### Work instructions
The expected output is an exact copy of each line from the line with "You are a computer-use agent." through the end of the data below, with no pictures in it.

### Data shown
+ + + + + + +
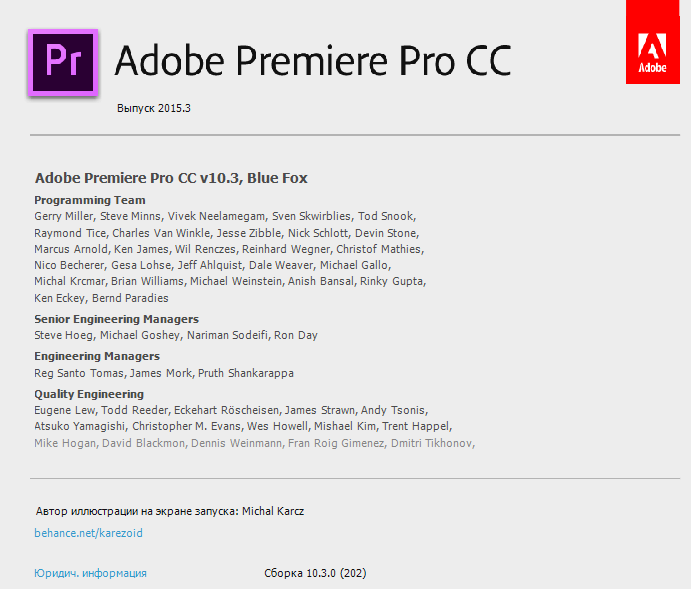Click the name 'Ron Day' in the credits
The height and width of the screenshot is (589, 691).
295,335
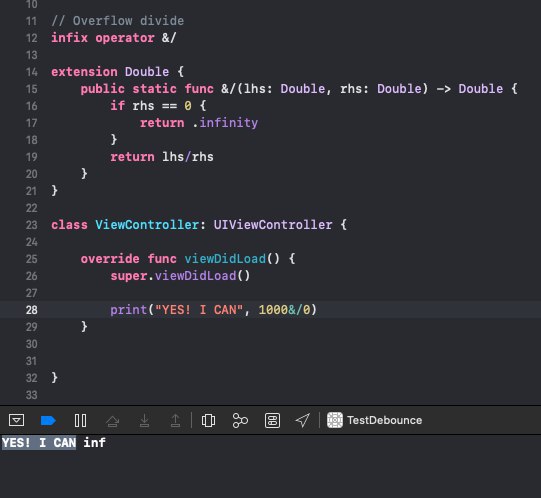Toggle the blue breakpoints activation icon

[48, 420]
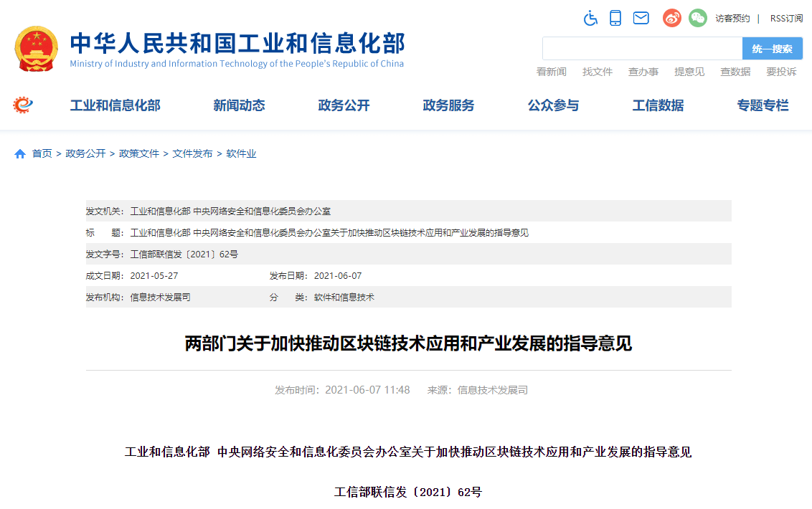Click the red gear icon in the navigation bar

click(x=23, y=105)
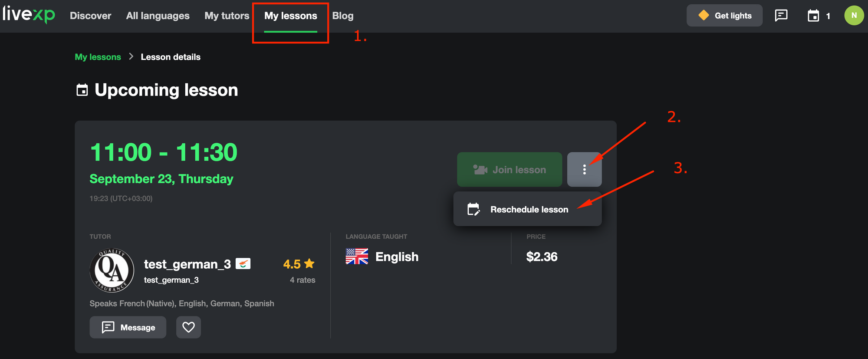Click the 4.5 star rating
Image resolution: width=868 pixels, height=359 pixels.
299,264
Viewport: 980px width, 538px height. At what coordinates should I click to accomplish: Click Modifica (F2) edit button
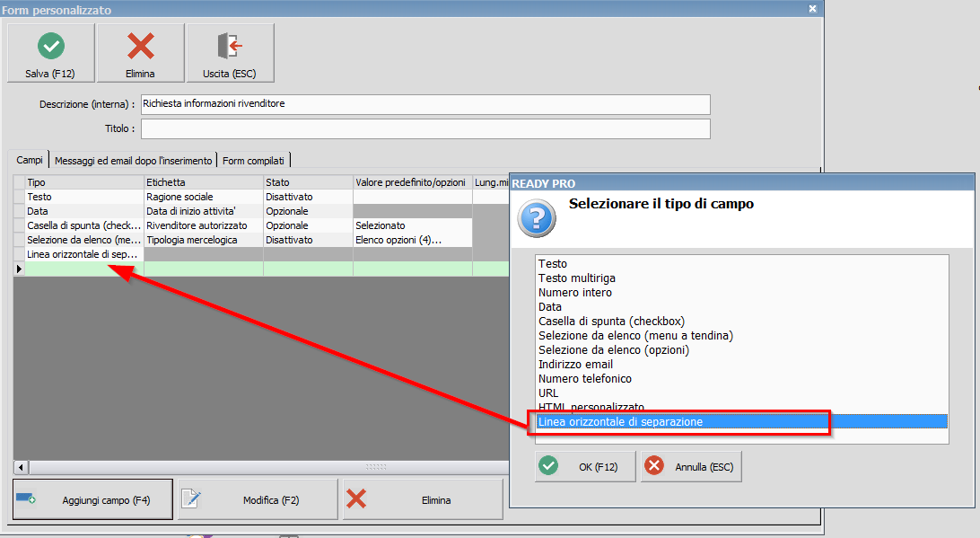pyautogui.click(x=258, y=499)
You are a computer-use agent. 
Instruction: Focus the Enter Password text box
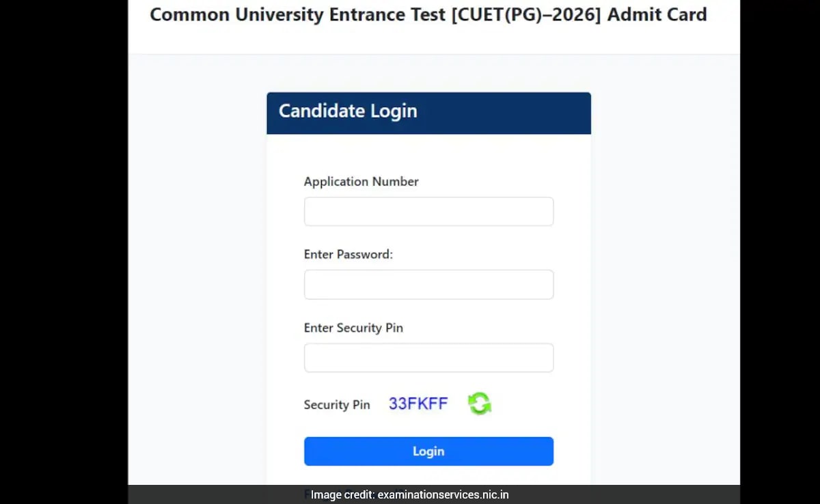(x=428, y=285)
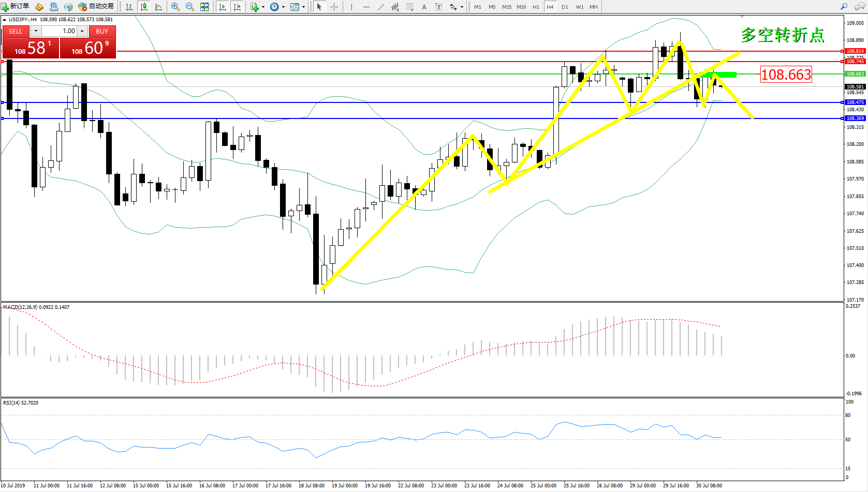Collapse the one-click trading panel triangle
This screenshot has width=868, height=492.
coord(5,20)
+ + + + + + +
### Output
You are a computer-use agent. 
Instruction: Focus the Enter Password text box
(x=428, y=285)
Collapse the one-click trading panel triangle
This screenshot has width=868, height=492.
coord(5,20)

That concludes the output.